Published Data Sources in Tableau

Version 1

    What/Why is a Published Data Source?

     

    • Say you have a datasource and your requirement is to build 10 workbooks using this datasource. Here, your approach should be like Publishing the datasource and use it in your 10 workbooks.

     

    • So, if you refresh the published data once, all the 10 workbooks using this published datasource will have the latest/updated data.

     

    • Publishing data sources can also help you to centralize data management. Meaning it will act as a single source of truth across multiple workbooks where the published data source has been used.

     

    • It also gives a benefit for the business users to do the adhoc analysis or self-service analytics from the Tableau server by connecting it to the published data source.

     

    • Without a Tableau desktop license, you can build your own workbook by using the published datasource in the tableau server and save it in your project. But, you need a web-edit or web-authoring access given to do that in server.

     

    • In addition, when you publish and connect to data on the server, people connecting to the data from Tableau Desktop do not need to install and maintain database drivers on their own computers.

     

    • Your business user no need to install the drivers again to connect to the published datasource. As this will be completed as part of server installation. It will also help to have a centralized driver management.

     

    • When you are publishing a data source, Tableau will save it as a TDS (Tableau Data Source) for live connection or TDSX (Tableau server Data extracted) for extract based connections.

     

    How to create a Published Data source: Screenshots are embedded at the end.

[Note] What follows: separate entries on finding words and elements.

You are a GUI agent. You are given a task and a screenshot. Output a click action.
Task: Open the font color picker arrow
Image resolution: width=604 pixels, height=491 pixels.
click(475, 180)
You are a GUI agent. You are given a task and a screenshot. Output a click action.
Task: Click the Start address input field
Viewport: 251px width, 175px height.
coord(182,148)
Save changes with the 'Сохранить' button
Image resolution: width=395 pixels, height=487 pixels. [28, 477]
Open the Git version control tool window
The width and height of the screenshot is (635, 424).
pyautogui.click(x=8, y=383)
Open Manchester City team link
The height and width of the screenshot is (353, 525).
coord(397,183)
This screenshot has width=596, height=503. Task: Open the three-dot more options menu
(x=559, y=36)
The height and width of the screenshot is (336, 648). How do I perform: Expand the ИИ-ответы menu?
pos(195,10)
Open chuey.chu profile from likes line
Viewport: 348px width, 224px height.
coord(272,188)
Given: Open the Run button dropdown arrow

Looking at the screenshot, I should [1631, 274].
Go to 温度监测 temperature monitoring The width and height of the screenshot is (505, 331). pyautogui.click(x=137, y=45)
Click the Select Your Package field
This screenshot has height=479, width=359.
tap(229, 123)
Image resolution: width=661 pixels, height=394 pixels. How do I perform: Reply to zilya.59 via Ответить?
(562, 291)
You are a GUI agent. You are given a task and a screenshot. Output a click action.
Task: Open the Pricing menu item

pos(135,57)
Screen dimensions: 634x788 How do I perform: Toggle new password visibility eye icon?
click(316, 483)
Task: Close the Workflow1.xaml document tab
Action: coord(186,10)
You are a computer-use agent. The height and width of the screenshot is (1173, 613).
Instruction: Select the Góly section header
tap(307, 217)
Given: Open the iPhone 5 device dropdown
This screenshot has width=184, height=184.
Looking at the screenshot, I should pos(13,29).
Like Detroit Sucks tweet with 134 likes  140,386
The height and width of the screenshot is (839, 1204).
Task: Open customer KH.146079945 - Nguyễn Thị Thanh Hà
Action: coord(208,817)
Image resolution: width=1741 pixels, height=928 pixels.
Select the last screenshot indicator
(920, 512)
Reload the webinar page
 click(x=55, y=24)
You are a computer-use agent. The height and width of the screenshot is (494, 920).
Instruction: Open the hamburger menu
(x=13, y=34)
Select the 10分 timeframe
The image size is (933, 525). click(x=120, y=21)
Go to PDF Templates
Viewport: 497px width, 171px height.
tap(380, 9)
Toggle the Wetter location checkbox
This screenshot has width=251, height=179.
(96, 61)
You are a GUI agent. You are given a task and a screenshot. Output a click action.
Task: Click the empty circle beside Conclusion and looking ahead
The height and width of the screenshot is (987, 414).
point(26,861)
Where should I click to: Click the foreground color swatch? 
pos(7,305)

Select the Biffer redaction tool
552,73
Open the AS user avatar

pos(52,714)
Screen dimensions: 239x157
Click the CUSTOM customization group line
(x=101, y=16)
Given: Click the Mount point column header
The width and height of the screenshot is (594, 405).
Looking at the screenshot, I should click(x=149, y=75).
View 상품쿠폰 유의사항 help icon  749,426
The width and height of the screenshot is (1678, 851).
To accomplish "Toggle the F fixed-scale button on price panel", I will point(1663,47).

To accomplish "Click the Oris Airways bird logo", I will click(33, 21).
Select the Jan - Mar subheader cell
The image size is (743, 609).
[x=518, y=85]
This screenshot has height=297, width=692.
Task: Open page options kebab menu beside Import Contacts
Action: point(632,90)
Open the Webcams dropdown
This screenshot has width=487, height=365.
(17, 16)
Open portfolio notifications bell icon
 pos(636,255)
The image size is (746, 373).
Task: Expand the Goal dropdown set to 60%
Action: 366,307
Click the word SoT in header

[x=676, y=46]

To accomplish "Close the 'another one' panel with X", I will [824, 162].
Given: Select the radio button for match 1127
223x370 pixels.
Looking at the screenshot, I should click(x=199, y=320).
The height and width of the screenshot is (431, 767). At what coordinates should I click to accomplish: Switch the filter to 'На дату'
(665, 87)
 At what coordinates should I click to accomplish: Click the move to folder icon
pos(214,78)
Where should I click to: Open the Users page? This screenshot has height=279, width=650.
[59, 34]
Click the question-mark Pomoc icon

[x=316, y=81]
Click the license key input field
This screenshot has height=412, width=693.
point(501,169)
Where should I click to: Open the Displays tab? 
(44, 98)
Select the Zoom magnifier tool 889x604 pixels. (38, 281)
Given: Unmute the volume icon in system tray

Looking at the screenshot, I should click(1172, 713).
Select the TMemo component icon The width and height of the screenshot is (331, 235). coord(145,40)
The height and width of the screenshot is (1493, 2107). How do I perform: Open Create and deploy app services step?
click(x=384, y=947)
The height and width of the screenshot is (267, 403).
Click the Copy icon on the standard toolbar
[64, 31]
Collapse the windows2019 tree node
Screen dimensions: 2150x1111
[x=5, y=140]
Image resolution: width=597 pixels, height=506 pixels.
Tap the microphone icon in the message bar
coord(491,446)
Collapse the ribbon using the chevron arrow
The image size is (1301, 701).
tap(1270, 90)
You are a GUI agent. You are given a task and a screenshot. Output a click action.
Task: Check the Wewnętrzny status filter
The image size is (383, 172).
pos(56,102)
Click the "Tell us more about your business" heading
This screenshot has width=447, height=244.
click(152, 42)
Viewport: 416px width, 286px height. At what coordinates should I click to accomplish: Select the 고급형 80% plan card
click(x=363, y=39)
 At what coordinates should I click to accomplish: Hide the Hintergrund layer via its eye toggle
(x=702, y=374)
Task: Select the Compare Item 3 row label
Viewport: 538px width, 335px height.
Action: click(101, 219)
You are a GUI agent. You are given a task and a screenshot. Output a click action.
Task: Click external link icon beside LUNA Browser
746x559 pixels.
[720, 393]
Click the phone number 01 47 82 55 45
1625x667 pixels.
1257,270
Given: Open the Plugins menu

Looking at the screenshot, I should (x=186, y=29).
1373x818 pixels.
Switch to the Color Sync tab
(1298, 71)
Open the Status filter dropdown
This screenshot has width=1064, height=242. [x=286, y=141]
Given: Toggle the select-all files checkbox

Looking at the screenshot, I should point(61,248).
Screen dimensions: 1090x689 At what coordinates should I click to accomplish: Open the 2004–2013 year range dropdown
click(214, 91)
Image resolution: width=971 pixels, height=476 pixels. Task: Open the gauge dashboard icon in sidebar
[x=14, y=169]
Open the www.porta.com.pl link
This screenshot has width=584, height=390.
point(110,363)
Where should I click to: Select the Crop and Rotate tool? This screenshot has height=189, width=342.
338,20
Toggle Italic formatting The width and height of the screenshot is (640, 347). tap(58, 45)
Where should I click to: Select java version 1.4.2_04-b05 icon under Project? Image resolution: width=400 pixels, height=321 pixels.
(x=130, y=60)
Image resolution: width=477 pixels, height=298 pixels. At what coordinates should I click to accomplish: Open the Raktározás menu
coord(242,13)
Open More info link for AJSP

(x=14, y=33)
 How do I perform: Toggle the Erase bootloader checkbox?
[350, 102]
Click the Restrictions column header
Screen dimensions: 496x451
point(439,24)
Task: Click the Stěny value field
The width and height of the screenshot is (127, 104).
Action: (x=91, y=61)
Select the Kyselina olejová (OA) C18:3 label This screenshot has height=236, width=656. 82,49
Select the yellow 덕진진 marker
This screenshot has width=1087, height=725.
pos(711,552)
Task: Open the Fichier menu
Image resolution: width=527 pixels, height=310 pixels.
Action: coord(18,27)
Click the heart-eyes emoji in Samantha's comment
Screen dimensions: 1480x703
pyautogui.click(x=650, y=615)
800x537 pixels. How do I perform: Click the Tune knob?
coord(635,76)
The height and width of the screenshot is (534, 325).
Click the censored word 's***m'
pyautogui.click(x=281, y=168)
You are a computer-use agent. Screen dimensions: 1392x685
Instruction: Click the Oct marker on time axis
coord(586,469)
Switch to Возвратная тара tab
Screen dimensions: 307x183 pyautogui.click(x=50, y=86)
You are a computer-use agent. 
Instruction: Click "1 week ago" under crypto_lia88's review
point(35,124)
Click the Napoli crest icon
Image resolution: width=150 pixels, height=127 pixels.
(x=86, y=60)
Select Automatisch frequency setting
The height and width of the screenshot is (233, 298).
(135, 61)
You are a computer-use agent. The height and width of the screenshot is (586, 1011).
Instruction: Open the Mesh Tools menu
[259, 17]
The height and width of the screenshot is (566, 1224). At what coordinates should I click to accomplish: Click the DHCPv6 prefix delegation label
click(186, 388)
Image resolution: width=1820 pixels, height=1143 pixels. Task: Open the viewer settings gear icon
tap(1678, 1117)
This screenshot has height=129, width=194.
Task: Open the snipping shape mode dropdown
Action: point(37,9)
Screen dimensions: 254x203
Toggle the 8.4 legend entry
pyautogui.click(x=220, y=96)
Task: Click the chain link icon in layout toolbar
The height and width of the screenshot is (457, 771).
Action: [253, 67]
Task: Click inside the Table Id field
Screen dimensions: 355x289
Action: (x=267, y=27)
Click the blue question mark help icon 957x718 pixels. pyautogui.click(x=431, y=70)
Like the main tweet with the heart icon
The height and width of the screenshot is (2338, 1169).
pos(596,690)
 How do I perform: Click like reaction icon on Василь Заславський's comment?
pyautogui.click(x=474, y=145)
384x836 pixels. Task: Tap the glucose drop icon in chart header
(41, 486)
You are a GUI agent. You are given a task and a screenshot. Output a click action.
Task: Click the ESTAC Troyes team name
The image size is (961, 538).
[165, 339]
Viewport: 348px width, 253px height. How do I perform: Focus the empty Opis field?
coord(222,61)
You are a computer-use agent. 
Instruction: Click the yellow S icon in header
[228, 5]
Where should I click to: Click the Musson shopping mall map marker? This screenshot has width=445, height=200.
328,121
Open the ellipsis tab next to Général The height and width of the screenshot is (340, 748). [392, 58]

    • Open a Tableau desktop
    • Connect to the database server which your customer use (Ex: Oracle, SQL, Big Data, etc..) from the datasource page
    • Drag the required tables and join them properly using Mapping layer or canvas.
    • Or Write a Custom SQL which will suffice all your reporting requirements
    • Go to the worksheet from the datasource page.
    • Make sure you are pulling the columns(Dimensions/Measures) what you needed from your datasource. If not, you can remove all the unwanted columns. This will be better for the performance of your extract and also it will not confuse others.
    • Now you can publish the datasource in three possible ways.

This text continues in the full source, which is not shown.